Der wuselnde Gruselfilm feiert am 26.09.2020 seine Weltpremiere beim SLASH-Filmfestival. Wir durften ihn schon vorab sehen und der Kinosessel wurde zur Zeitmaschine in eine nostalgisch geliebte Zeit.


Fish out of water vom Feinsten: Der sechzehnjährige Hendrik fühlt sich fremd in seiner neuen Heimat. Der harte Wechsel von der deutschen Großstadt in ein Kärtner Bergdorf, in das er samt verwitweter Mutter und kleinem Brüderchen zieht, kocht die obligate pubertäre Widerstandshaltung auf, doch neben der neuen Umgebung, birgt vor allem das neue Eigenheim fremdartige Wesen. Als ob sich der mürrische Teenager nämlich nicht genug mit Heimweh, Sprachbarrieren und dem örtlichen Bully quält, treten auch noch ganz buchstäbliche Plagegeister auf den Plan, denn durch das titelspendende schaurige Haus spuken die Seelen zweier Buben, die hier einst lebten, bis sie offenbar von der eigenen Mutter vergiftet worden, ehe sich diese selbst das Leben nahm. Gemeinsam mit neuen Verbündeten erforscht das diesseitige Brüderpaar nun das Schicksal des jenseitigen und kommt dunklen Dorfgeheimnissen auf die Spur.


The Goonies, Explorers, Monster Squad…


Die 80er haben uns gelehrt, dass in jedem Kind ein Held steckt. Die Leinwandabenteuer dieser investigativen Rasselbanden lösten seinerzeit einen Trend aus, der den Charakter des Kinder- und Jugendfilms dieser Dekade ganz wesentlich prägte. Besagte Werke genießen bis heute ungebrochenen Kultstatus und die Spielart erlebte im Zuge der Retrowelle, die im vergangenen Jahrzehnt über die Medienlandschaft schwappte, eine glorreiche Renaissance.

Anders als seine jüngsten Wiederbelebungen, wie etwa „Stranger Things“ (2016) und „Summer of 84“ (2018), die ihre Handlungen in die Blütezeit des Trends verlegen, ist „Das schaurige Haus“ jedoch in der Gegenwart angesiedelt, übertreibt es aber nicht mit Elementen des aktuellen technokulturellen Stands und lässt die Ermittlungsarbeit über traditionelle Medienkanäle wie Bücher, analoge Fotografien und die gute alte Geisterbesessenheit fließen. Die Brücke zur Vergangenheit schlägt die Tragödie, die sich in besagtem Referenzjahrzehnt ereignet hat, aber auch ein schrecklich schrulliger Nebencharakter, der in der Zeit hängengeblieben ist und alleine genug Retro-Vibe mitbringt, um damit den ganzen Film zu füllen. Da werden dunkle Keller mit Taschenlampenkegeln illuminiert und Super 8 Projektoren angeworfen, wenn die Kids den buchstäblichen Geist der 80er beschwören. Dass sie dabei von einem an gespenstisch pfeifenden Wind gemahnenden Synth-Score begleitet werden, gehört zum guten Ton und muss wohl nicht extra betont werden.

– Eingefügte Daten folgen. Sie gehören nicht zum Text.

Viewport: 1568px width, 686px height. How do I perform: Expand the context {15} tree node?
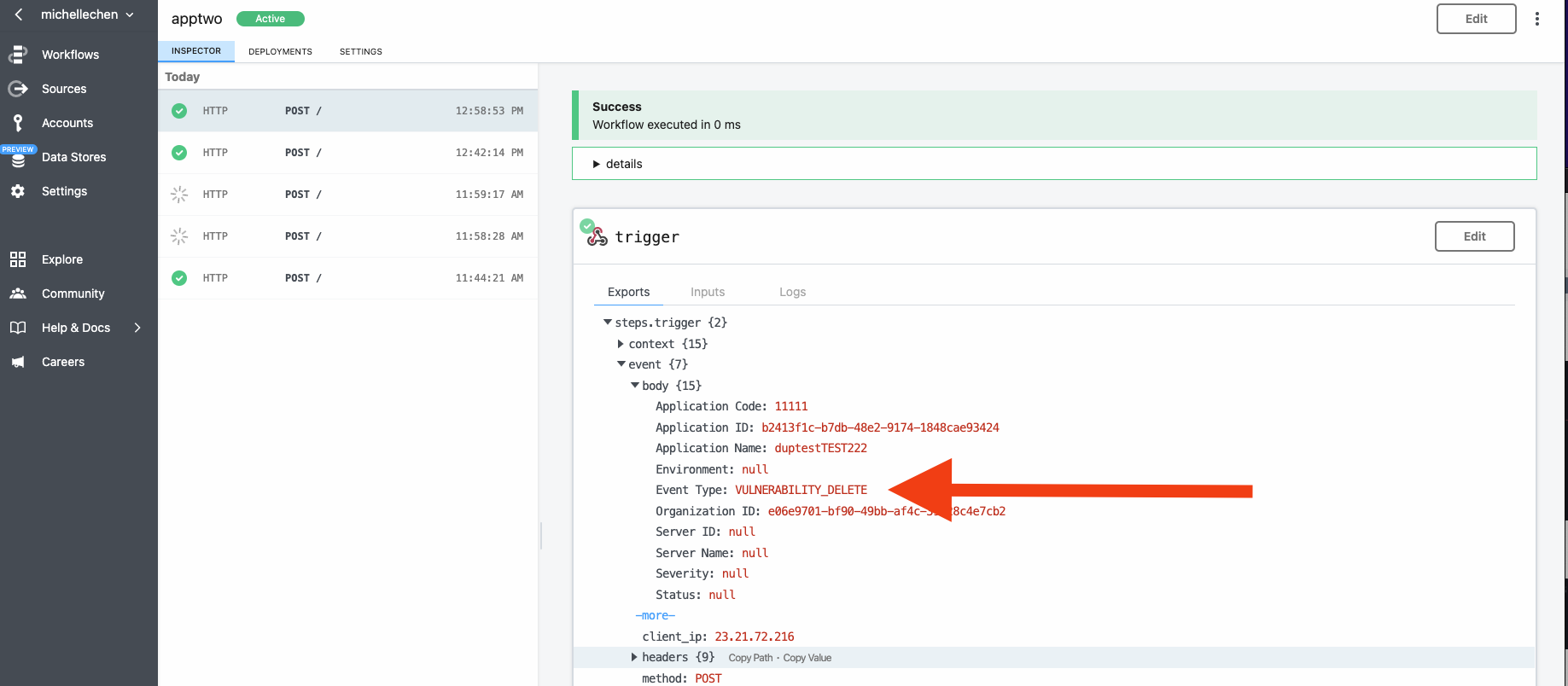[x=621, y=344]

Generationenübergreifender Grusel


Das Zielpublikum von „Das schaurige Haus“ ist klar definiert, doch neben der jungen Generation spricht es eben auch die Altersklasse ihrer Eltern an, die mit den Referenzwerken aufgewachsen sind und erfüllt somit alle Bedingungen eines Familienfilms. Die durchaus düstere Prämisse, die der Erzählung zugrunde liegt, wird überaus kindgerecht aufbereitet und kommt als gut gewürzte, doch leicht verdauliche Genrekost daher.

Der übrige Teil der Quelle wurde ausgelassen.